TASK MATERIAL:

# # # # # # #

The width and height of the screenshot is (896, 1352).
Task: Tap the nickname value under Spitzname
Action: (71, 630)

# # # # # # #

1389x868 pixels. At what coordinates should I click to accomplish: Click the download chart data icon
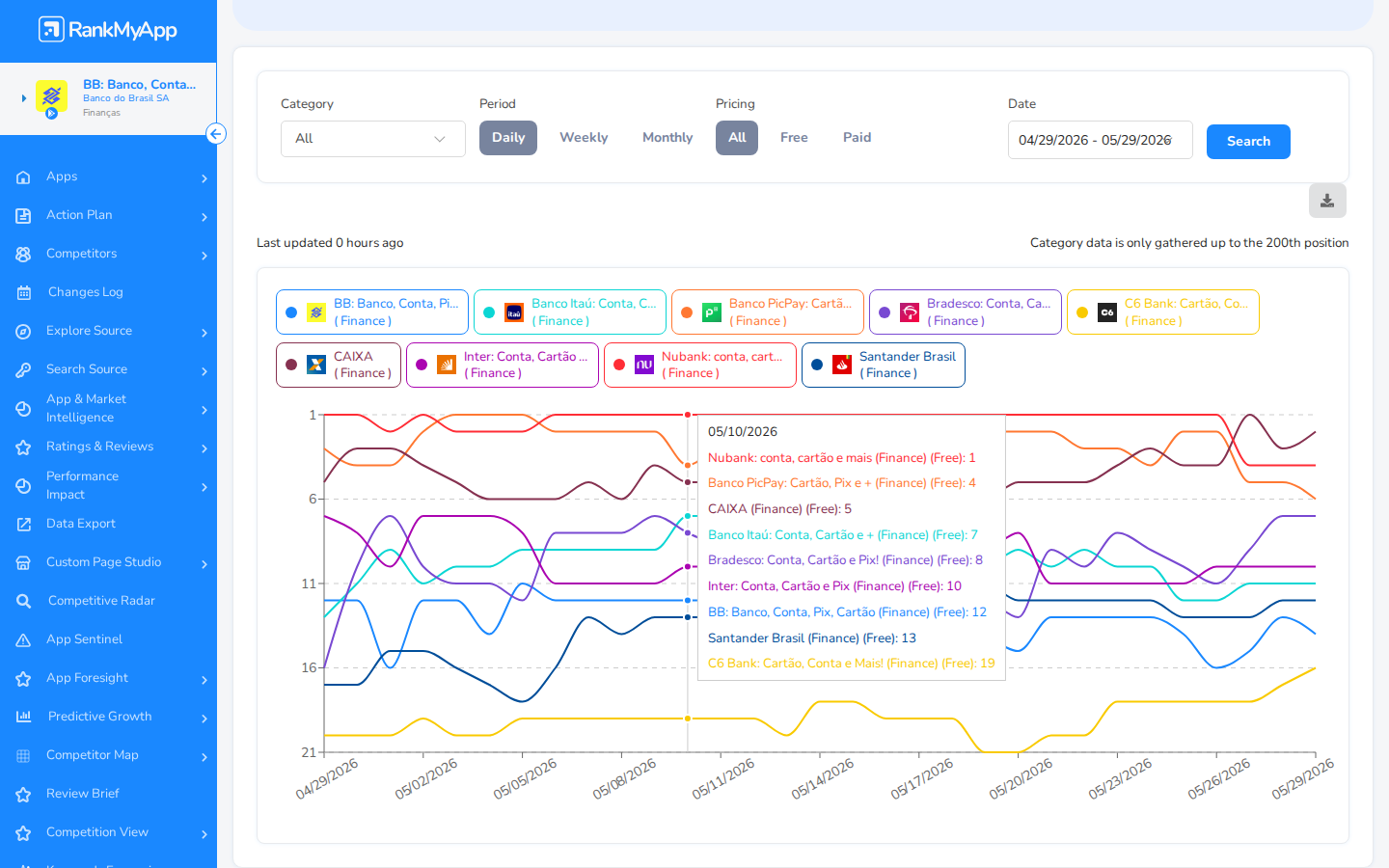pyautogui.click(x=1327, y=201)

# # # # # # #

THE EXERCISE: Quote the part of the records that opens with the line containing "The width and" and closes with the line containing "Action: (71, 630)", both ends included.

THE ANSWER:
The width and height of the screenshot is (896, 1352).
Task: Tap the nickname value under Spitzname
Action: (71, 630)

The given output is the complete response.